Riboswitches are RNA elements that allosterically regulate gene expression by binding cellular metabolites. The SAM-III riboswitch, one of several classes that binds S-adenosylmethionine (SAM), represses translation upon binding SAM (OFF state) by encrypting the ribosome binding sequence. We have carried out simulations of the RNA by applying mechanical force (f) to the ends of SAM-III, with and without SAM, to get quantitative insights into the f-dependent structural changes. Force-extension (z) curves (FECs) for the apo (ON) state, obtained in simulations in which f is increased at a constant loading rate, show three intermediates, with the first one being the rupture of SAM binding region, which is greatly stabilized in the OFF state. Force-dependent free energy profiles, G(z,f), as a function of z, obtained in equilibrium constant force simulations, reveal the intermediates observed in FECs. The predicted stability difference between the ON and OFF states using G(z,f) is in excellent agreement with experiments. Remarkably, using G(z,f)s and estimate of an effective diffusion constant at a single value of f allows us to predict the f-dependent transition rates using theory of first passage times for both the apo and holo states. To resolve the kinetics of assembly of SAM-III riboswitch in structural terms, we use force stretch-quench pulse sequences in which the force on RNA is maintained at a low (fq) value starting from a high value for a time period tq.
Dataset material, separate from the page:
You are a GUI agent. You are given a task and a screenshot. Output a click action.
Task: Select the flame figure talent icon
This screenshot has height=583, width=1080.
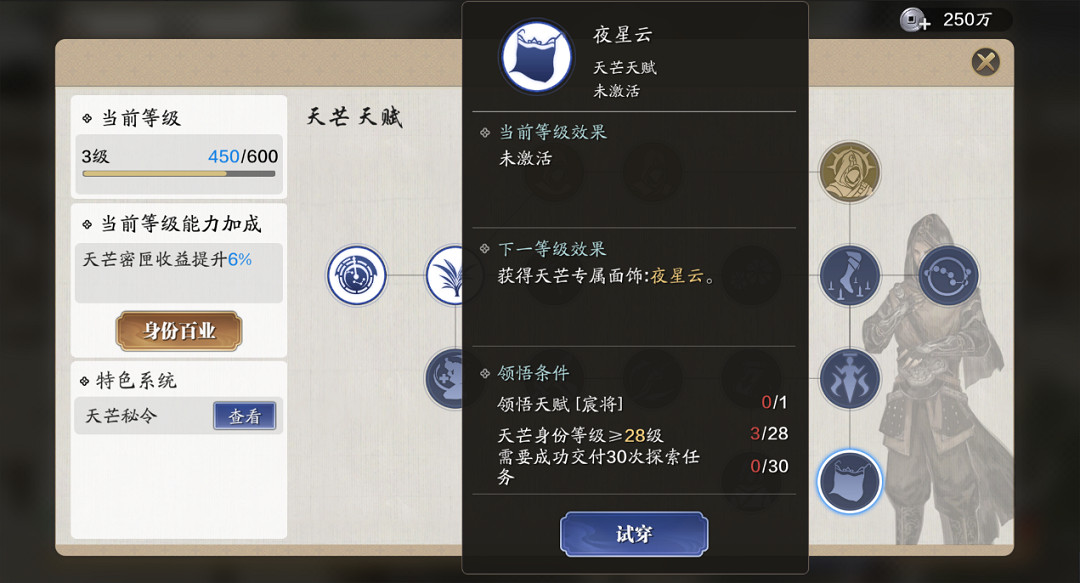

Variation of tq over a wide range results in resolution of elusive states involved in the SAM binding pocket and leads to accurate determination of folding times down to fq = 0. Quantitative measure of the folding kinetics, obtained from the folding landscape, allows us to propose that, in contrast to riboswitches regulating transcription, SAM-III functions under thermodynamic control provided the basal concentration of SAM exceeds a small critical value. All of the predictions are amenable to tests in single molecule pulling experiments.